On Nov 18, 2019, at 10:27, Random832 <random...@fastmail.com> wrote:
> 
> On Mon, Nov 18, 2019, at 13:00, Andrew Barnert via Python-ideas wrote:
>>    def f(a, b): return a**(b+1)
>>    g = partial(f, b==2)
>>    h = lambda x: f(x, 2)
>> 
>> Python can’t tell the difference between f, g, and h; they’re all 
>> variables. An IDE could keep track of the fact that f was bound by a 
>> def statement, and g and h by assignment. But I’m not sure why you’d 
>> want it to. After all, they’re all variables with callable values. Why 
>> should f(2,3) be colored differently from g(4)?
> 
> I think, more or less, "a function" can be regarded as "a *constant* whose 
> value is callable and is not type-like" [where type-like includes types, 
> abstract base classes, and type hint objects], regardless of how it was 
> obtained.

Well, none of f, g, and h are immutable values, or constant names.

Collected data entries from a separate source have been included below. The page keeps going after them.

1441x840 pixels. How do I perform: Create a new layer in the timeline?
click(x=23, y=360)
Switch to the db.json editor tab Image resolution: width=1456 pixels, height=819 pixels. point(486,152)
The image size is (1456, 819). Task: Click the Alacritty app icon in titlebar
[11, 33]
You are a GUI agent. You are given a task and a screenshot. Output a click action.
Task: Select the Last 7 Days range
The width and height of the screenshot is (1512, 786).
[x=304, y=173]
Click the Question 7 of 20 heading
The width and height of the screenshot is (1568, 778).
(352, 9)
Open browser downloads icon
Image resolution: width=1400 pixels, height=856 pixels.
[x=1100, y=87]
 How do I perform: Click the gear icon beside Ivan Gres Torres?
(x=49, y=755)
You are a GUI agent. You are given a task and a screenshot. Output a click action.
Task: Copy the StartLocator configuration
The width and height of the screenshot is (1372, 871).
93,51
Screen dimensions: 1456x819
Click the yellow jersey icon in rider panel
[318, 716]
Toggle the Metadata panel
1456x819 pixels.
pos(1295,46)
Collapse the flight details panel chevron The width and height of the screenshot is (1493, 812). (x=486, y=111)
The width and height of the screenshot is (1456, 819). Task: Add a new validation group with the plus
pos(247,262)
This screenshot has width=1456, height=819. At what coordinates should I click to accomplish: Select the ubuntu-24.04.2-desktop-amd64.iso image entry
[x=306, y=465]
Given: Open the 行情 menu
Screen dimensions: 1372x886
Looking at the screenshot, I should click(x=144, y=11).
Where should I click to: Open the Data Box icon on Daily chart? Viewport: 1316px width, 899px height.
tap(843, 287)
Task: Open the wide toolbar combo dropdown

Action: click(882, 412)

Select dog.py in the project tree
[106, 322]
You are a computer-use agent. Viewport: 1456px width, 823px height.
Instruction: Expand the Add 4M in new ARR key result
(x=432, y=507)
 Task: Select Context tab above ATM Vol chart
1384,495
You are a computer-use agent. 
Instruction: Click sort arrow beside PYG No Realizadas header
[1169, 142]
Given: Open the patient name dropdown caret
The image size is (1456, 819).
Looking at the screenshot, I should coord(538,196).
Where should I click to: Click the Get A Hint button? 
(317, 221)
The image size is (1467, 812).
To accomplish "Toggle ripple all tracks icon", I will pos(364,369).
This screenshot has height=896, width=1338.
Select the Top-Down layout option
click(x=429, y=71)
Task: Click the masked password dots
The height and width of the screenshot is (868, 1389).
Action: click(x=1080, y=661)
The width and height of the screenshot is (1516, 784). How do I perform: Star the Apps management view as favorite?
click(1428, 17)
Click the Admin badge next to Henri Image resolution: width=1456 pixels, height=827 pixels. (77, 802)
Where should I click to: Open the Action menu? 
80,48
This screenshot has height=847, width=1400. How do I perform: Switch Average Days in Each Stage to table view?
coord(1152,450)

But I take your point. An IDE that could actually understand all of these 
things as “functions” as distinct from other kinds of names, that would be 
pretty cool, if very difficult.

Still, is it really the “probably not mutated or rebound” that’s the important 
distinction here, or just the “callable like a function” part? (Or maybe even 
“called like a function in this code”? I’m not sure what coloring you’d ideally 
want inside the body of higher-order functions, to be honest… Maybe the answer 
is to look at what highlighters for F#, Scala, or Haskell do, and whether 
anyone ever wishes for more?)

While we’re at it, int is literally a type, and yet we normally think of int(s, 
base=16) as a function call rather than a type call. On second thought, maybe 
that “we” only includes people who’ve been using Python since 2.2 or longer… 
But the larger point that you can’t easily distinguish between types and 
functions is important to Python. When a function wants a “factory” you often 
just pass a type T rather than lambda *a, **kw: T(*a, **kw), but for less 
trivial cases you pass a function (or, for that matter, a classmethod intended 
to act as an alternate constructor). There are things in the stdlib that look 
like type constructors but aren’t. And so on.